早期投与による有効性は見出されそうな気がしてはいますが、やはり気になるのは副作用です。

 ただ催奇形性の副作用があるといっても、どんなレベルのものなのか?

  それでなぜ薬として承認されたのか?

   他に懸念される副作用はないのか?

そのあたりの温度感が分かる、規制当局と製薬会社のディスカッション結果を見ることができる資料があるのをご存知ですか?

 

幸いにして、アビガンは真っさらな新薬ではなく、インフルエンザ治療薬として既に承認されています。

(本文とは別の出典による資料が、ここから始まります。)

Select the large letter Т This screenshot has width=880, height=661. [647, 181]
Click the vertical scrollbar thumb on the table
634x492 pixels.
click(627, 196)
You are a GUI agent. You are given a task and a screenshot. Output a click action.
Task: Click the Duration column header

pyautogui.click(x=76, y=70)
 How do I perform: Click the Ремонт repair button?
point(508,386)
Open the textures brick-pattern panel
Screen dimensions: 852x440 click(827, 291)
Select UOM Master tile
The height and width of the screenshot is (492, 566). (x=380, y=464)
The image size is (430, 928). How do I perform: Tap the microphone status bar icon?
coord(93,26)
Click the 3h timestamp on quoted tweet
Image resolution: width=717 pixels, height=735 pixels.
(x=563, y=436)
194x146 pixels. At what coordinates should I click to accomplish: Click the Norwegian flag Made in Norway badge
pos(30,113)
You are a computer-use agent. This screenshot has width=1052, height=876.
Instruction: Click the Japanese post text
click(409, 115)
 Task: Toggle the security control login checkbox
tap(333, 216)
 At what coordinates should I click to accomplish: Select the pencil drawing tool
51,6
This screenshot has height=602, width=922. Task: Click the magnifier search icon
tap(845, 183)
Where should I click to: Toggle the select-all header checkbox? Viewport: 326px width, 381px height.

つまり、日本の規制当局たるPMDAがその薬の有効性、安全性を審査した記録、「審査報告書」が存在しているのです。

 

この審査報告書をチェックしている方は私のようなマニアックな人種で、あまり居られないかと思いますので、今日はアビガンの審査報告書をかるーく取り上げてみて、催奇形性に対する規制当局の温度感を探ってみたいと思います。

 

細かく見ていくと、半日はかかりますので、かるーくですよ?

しかし内容は若干重めになっちゃいました。

いつもやや重めな内容であることは自覚していますが、今日のは若干専門よりです。

眠くなりそうであれば、太字だけ流し読みすればなんとなくわかるかと思います。

・・・え? いつもそうしているですって!?

 

アビガンのCOVID-19に対する用法用量はインフルエンザとは異なりますし、対象疾患やベースとなる状態も大きくことなるため、そのままトレースできるわけではありませんが、温度感を見るうえできっと参考になるはずです。

 

 

要約

・承認医薬品の審査報告書は誰でも閲覧可能

・アビガンの催奇形性は「安全性上、極めて重大なリスク」であると評価

・厳格な危機管理を前提としたうえで承認されている(通常は承認されないレベル)

・COVID-19に対する用法用量はインフルエンザとは異なる(用量↑/期間長い

妊娠検査陰性を示す妊娠初期においても危険

他の副作用は大したことない(下痢/血中尿酸増加)

・肝機能/腎機能低下患者等のハイリスク群に対するデータは極めて少なく評価困難

・幼若動物を用いた毒性試験の結果から、現時点で小児への投与は推奨すべきではない

 

 

審査報告書とは?

ごく簡単に述べると、医薬品の承認審査に必要な資料の説明とそれに対する規制当局の見解、ディスカッション結果をまとめたものです。

当然マスキングされている部分もありますが、なんと一般に公開されており、多くの部分について読むことができます。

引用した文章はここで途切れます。